Forward-thinking enterprises are gaining a competitive advantage in one unexpected area: the timing of their data center procurement.

As these enterprises search for space to power their critical workloads, they're discovering that capacity really does vanish while they deliberate. Vacancy rates in primary markets plunged to a record-low 1.9 percent last year, according to CBRE, while 80 percent of new construction is already claimed before the first server comes online.

Despite a 70 percent surge in building activity in 2024, demand continues to outstrip supply. It is set to climb 19-22 percent annually through 2030, according to McKinsey. Even if every currently planned project is completed on schedule, the US could still face a data center supply shortfall exceeding 15GW by the start of the next decade.

Major hyperscalers and technology companies are now securing capacity two or more years in advance, directly reducing availability for enterprises that lean on traditional procurement cycles. To be successful, you must respond by accelerating your internal planning processes and aligning IT infrastructure planning to match these new market realities.

The data center's terms have changed

Five years ago, the lack of encumbered capacity provided a malleable marketplace for sellers and buyers. That market dynamic has shifted significantly, and it's not temporary. By securing capacity so far in advance, hyperscalers and AI companies are fundamentally changing how space is allocated and priced. You'll increasingly face limited options if you're still operating on traditional purchasing timelines.

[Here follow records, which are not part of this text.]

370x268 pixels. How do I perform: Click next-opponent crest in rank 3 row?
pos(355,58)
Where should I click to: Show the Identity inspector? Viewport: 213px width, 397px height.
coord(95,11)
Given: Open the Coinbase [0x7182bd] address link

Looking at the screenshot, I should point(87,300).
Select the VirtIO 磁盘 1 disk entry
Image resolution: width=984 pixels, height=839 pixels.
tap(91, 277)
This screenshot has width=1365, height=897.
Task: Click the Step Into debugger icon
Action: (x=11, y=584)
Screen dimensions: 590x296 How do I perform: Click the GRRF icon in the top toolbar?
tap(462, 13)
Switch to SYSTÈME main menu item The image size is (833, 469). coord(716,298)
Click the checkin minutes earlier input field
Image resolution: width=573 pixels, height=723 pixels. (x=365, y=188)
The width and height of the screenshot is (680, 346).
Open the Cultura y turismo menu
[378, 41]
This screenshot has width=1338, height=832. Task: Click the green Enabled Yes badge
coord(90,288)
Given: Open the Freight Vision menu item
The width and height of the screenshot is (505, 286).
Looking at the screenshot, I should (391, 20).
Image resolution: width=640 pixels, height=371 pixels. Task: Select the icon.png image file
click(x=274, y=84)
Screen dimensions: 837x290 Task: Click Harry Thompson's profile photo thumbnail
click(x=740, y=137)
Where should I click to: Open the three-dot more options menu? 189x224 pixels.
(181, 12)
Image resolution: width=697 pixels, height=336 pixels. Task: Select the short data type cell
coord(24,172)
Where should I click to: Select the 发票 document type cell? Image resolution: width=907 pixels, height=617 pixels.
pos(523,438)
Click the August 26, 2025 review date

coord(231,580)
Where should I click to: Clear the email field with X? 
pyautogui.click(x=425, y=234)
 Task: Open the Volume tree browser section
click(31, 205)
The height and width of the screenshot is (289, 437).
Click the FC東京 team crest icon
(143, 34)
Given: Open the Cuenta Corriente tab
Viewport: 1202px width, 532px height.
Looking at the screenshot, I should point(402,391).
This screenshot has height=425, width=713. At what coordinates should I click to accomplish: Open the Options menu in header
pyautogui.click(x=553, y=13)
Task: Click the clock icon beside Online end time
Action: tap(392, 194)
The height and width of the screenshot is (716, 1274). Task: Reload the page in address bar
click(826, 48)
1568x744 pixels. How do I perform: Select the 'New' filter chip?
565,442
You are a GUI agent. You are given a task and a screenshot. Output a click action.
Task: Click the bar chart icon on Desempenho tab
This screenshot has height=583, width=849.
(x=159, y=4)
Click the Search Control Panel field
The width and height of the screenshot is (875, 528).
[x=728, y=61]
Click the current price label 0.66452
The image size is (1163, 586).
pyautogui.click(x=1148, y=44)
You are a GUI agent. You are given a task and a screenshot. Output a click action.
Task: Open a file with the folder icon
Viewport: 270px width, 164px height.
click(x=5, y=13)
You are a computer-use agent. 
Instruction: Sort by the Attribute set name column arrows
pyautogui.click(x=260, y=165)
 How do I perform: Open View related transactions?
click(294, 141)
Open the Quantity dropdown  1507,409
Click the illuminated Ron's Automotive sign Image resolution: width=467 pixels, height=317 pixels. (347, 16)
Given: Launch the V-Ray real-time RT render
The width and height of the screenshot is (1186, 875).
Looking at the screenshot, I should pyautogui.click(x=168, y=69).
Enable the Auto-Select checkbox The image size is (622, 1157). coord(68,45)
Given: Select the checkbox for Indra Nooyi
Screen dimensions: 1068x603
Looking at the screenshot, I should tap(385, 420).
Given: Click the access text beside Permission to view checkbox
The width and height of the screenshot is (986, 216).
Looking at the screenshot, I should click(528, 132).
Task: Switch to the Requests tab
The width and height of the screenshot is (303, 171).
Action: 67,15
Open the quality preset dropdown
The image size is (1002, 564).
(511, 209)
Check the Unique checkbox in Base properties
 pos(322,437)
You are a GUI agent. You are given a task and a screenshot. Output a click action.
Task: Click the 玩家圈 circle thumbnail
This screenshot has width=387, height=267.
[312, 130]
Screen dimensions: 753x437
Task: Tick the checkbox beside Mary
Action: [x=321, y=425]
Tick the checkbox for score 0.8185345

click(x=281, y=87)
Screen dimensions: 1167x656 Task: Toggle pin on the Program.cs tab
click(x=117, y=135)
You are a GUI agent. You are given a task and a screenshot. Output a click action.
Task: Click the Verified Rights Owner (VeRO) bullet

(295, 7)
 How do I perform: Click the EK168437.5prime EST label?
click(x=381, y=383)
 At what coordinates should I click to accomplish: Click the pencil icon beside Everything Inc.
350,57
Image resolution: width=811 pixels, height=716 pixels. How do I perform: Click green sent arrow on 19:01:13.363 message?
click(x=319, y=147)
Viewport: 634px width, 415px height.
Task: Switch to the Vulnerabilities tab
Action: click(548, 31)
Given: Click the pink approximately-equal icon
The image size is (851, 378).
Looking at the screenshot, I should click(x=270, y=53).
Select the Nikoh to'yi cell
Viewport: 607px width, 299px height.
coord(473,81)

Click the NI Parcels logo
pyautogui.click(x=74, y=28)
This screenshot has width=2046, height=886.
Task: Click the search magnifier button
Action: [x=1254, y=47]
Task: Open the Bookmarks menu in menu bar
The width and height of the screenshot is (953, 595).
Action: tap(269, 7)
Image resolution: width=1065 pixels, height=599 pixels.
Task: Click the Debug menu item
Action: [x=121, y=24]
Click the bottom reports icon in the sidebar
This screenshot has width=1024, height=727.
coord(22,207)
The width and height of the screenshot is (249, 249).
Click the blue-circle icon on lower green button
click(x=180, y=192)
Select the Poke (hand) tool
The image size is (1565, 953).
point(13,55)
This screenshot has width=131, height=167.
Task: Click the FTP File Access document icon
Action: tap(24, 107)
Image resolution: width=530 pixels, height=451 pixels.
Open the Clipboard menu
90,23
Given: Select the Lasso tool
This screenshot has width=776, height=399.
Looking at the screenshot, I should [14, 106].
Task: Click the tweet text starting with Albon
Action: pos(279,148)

With occupancy rates hovering near 98 percent, successful organizations are adapting their approaches. They're focused on securing capacity when and where they need it. Understanding these new parameters — matching internal planning with market realities, identifying providers with available space and guaranteed power access, and acting decisively — will help you position yourself for success.

How to get the capacity you need today

The risk of being left on the sidelines is simply the reality of a supply-constrained market where traditional approaches no longer yield results.

Successful enterprises now begin their planning up to 24 months before needed delivery dates — and for good reason. While you're developing your 2026 forecast, providers are already inking agreements for 2027. Aligning your planning horizon with the hyperscalers and the overall market cadence helps ensure your organization doesn't miss critical opportunities.

But securing the space you need is also about moving smart. Start with a deep dive into your target markets. Which providers have guaranteed power access? When will it be available? Can you expand once you're signed on with them? This will often separate viable options from wasted time. Study recent transaction rates to understand true market pricing and thoroughly map out alternatives and their delivery timelines.

You should also challenge traditional geographic assumptions. That 60-mile radius around headquarters might be unnecessarily shrinking your options. If you want to be in Austin, would you be willing to go to Dallas? Would remote hands support make that switch viable? With strong interconnection capabilities, you can seamlessly connect to other data centers, cloud providers, and partners regardless of location. In markets where vacancy rates hover at record lows, flexibility often unlocks better solutions.

Most crucially, your internal processes must match market realities. This means engaging business units earlier to project their requirements further into the future and accelerating budget approval timelines. When your IT team assesses capacity needs 18-24 months out, and your finance department adapts its funding windows accordingly, you will be in position to act decisively should an opportunity to secure capacity arise.

Consider the parallels to purchasing a home in a competitive market: You wouldn't start looking for somewhere to live without understanding what's available and having financing in place. The same principles apply here, just on a commercial scale.

Relief is coming — but it will take time

The current supply and demand equation may not last forever. However, given ongoing supply chain constraints and the time required to bring new power online, the broader trend isn’t expected to shift until 2030. While some markets may stabilize sooner, waiting won’t serve your short- or long-term needs.

But waiting for market corrections won't address your immediate capacity needs. Your AI initiatives, customer commitments, and growth plans need support now. This means accelerating planning cycles, adjusting budget forecasts, and broadening geographic search parameters. It also means building internal systems that can identify and act on capacity requirements months or years before they become critical.

While many organizations are still adapting to these new market conditions, you can transform your approach and secure the capacity your business needs, starting with the planning decisions you make today.